The "civilians" provisions of the Bill, so far as the Services are concerned, are innovatory. The parallel with corresponding United Kingdom arrangements is not precise, but it is as close as is possible at this stage; it was not felt desirable to embark immediately on the whole of the more complicated or specialised areas with which courts in this country may concern themselves. However, the workings both of the Standing Civilian Court and of the new awards will be kept under close review, and refinements which might be found desirable in the light of experience could be introduced in the next Armed Forces Bill. We are determined to remain flexible about their operation, just as the need for flexibility prompts their introduction now. The "civilians" proposals constitute a timely and valuable contribution to the way in which civilians accompanying the Services overseas are treated, and I commend them to the House.

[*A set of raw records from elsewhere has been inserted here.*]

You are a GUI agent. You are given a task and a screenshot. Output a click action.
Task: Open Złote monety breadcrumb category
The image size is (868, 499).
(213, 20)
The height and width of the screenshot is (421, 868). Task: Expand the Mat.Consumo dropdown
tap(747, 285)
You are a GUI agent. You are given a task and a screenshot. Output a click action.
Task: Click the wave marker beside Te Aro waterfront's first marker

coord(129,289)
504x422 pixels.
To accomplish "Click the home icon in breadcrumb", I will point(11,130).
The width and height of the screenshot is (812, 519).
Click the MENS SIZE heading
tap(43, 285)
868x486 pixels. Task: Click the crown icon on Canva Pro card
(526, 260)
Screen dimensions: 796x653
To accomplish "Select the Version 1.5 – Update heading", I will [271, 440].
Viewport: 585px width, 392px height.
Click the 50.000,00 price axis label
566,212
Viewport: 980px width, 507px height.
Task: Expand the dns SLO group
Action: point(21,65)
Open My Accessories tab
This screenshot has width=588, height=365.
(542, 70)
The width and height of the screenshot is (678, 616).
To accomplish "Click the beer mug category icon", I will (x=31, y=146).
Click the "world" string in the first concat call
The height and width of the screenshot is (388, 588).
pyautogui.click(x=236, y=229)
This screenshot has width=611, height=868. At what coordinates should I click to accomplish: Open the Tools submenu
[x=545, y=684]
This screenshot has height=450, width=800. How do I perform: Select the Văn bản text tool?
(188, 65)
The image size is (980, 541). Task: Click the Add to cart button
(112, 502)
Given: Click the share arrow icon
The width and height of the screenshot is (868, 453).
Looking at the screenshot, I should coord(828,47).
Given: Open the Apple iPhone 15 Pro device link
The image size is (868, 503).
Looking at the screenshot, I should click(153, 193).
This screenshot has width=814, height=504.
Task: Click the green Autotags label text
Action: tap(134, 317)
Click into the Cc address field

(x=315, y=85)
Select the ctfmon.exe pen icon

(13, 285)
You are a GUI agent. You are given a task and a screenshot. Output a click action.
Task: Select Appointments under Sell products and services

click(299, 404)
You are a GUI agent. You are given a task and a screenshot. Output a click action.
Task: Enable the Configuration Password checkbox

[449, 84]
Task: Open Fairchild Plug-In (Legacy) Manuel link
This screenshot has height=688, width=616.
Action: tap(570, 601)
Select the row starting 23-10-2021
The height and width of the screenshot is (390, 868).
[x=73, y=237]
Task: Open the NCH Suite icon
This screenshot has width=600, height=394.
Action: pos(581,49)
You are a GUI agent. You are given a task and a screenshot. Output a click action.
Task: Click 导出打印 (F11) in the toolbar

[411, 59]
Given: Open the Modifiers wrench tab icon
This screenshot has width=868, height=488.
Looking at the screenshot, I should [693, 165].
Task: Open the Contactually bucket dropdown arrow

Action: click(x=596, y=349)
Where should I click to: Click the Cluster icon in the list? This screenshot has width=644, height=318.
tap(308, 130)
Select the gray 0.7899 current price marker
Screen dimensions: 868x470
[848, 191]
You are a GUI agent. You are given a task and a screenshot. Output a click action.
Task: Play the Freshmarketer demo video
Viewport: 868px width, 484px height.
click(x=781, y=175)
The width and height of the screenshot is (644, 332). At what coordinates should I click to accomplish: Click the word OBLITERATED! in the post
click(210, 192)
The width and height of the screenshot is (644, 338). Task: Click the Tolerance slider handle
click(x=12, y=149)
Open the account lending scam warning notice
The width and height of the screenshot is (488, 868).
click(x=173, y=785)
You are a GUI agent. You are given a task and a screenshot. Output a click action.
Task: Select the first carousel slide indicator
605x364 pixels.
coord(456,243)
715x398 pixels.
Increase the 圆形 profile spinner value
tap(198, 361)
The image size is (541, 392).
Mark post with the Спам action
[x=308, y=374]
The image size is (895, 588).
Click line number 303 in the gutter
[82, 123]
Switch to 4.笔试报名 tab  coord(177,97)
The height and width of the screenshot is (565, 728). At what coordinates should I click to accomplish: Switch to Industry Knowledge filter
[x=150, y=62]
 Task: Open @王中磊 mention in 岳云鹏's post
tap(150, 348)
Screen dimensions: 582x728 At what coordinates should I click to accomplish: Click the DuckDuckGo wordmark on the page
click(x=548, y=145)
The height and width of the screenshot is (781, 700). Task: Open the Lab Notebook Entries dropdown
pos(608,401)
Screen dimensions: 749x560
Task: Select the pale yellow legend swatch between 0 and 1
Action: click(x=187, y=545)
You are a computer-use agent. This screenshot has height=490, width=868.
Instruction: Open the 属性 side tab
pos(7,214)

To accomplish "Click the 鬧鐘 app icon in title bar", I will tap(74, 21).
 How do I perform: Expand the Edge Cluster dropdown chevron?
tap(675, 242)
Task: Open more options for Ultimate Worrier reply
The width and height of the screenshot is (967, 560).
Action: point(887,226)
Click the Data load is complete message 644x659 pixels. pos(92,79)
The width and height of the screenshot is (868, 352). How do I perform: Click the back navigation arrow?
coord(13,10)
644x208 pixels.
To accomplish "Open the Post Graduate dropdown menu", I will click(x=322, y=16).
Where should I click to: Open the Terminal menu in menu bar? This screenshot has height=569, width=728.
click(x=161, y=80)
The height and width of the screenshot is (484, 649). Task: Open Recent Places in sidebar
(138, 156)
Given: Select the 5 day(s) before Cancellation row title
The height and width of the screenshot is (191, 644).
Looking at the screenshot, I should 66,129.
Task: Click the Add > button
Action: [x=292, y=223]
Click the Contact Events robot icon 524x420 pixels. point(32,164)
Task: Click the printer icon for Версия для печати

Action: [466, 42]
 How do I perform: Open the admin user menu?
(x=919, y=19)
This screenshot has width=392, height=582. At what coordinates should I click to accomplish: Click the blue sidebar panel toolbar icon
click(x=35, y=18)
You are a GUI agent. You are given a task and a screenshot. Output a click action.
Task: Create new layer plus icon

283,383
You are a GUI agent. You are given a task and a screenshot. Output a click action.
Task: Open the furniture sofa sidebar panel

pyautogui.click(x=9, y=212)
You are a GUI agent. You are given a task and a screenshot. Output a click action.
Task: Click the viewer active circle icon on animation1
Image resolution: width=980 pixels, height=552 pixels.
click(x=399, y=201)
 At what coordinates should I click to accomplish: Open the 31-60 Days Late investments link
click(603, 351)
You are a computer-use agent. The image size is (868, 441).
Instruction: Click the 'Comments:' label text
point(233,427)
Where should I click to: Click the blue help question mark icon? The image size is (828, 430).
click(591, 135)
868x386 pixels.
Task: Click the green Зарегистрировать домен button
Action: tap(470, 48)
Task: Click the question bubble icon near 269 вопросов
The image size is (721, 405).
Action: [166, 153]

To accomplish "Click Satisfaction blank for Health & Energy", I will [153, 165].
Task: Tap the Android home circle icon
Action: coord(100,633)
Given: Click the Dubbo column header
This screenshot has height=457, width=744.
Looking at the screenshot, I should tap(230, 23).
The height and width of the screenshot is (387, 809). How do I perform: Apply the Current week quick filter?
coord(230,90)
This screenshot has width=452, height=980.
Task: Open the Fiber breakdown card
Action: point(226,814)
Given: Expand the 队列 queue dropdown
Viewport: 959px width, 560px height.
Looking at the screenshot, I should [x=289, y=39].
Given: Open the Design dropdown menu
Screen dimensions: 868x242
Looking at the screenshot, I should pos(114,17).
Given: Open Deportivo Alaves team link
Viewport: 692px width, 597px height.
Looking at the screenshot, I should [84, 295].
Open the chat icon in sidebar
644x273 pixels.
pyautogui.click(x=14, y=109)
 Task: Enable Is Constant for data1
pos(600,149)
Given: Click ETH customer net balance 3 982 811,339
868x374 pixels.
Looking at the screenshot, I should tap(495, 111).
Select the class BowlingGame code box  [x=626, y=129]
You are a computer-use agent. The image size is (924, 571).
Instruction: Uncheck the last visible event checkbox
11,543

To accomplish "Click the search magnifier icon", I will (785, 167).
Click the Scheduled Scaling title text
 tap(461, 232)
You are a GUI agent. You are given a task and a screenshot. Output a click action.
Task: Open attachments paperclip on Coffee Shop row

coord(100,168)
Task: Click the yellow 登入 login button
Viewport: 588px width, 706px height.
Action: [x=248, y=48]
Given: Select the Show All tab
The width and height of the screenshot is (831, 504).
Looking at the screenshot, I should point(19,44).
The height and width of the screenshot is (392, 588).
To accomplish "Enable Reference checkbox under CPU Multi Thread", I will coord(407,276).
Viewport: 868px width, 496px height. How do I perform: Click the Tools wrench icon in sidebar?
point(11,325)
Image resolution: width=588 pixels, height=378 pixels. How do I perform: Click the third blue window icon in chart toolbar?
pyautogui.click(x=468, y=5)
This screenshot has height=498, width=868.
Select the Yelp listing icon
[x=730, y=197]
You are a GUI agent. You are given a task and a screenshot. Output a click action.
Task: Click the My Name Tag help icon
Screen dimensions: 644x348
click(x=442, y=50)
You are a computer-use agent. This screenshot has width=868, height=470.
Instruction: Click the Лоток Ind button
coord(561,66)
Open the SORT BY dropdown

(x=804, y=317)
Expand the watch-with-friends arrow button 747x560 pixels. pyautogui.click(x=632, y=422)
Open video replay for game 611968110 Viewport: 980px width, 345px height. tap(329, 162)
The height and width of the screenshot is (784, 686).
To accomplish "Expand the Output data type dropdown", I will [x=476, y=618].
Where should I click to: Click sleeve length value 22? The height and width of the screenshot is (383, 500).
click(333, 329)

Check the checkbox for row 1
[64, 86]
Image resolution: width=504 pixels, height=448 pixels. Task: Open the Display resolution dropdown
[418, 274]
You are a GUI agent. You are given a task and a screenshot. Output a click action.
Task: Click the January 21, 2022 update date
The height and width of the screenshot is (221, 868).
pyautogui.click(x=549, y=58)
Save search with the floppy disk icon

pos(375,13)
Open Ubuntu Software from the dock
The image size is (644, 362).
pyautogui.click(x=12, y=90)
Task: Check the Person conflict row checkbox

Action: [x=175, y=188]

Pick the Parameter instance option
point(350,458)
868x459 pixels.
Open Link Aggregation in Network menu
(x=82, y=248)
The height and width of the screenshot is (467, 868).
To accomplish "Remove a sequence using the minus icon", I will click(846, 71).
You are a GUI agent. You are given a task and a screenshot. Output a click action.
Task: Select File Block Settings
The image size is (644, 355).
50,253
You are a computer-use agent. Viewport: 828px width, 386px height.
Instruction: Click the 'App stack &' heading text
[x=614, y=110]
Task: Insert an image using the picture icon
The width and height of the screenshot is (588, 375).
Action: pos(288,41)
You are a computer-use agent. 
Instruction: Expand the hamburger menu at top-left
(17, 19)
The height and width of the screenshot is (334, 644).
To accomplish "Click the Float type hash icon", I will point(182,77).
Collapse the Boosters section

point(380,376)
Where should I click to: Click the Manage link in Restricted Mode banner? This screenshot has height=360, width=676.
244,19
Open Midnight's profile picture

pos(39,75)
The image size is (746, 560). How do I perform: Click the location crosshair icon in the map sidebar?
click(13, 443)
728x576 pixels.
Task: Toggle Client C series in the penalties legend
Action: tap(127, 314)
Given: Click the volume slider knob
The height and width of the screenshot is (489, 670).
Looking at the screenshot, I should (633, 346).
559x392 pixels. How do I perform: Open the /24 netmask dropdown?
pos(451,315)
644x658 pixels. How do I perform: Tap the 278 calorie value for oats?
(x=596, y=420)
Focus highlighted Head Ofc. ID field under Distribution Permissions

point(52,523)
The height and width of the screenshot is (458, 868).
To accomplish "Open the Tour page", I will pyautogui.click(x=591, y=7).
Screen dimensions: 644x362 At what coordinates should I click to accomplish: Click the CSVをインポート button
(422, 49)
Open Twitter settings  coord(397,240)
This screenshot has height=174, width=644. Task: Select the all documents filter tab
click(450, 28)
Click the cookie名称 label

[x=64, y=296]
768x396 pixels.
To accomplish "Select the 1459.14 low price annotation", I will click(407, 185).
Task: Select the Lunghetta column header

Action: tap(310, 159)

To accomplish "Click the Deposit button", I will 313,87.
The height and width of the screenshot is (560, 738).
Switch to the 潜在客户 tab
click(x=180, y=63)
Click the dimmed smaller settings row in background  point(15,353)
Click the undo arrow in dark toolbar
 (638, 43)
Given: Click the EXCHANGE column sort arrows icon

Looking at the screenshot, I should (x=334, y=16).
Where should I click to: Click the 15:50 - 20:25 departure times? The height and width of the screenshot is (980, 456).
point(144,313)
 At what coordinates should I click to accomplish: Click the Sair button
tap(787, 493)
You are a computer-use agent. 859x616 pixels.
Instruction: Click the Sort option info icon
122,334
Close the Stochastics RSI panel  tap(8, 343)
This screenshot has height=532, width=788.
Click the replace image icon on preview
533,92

My Lords, I could go on to discuss various of the Bill's other proposals: for example Clause 2, which will allow regulations to be made enabling a reduction in a Serviceman's term of service in cases where a man proves unsuitable for a particular trade, and it is desired to transfer him to another where the period of engagement is less; Clause 13 and Schedule 6, which provide for imprisonment in default of payment of a fine, or Clause 16 and Schedule 8, which provide for the registration in certain civil courts of a financial penalty imposed under the Service Acts. All these, like the Bill's remaining provisions, are useful —and, I hope and believe, uncontroversial —measures. Your Lordships however will, I am certain, wish to examine the Bill in your own time, instead of listening to me describing it. You will be aware that all the provisions of the Bill have been carefully looked at by the Select Committee of another place. That Committee produced a most useful Report including the oral and written evidence taken. In it the Committee endorsed the general principles of the Bill, and made several recommendations, all of which have been accepted by the Ministry of Defence. I have no doubt however 879 that your Lordships will wish to consider the Bill and its provisions with your customary care.
In the Government's view this Bill makes a valuable contribution to the working of the Service Discipline Acts, and I commend it to your Lordships. I beg to move.
§ Moved, That the Bill be now read 2a — (Lord Winterbottom.)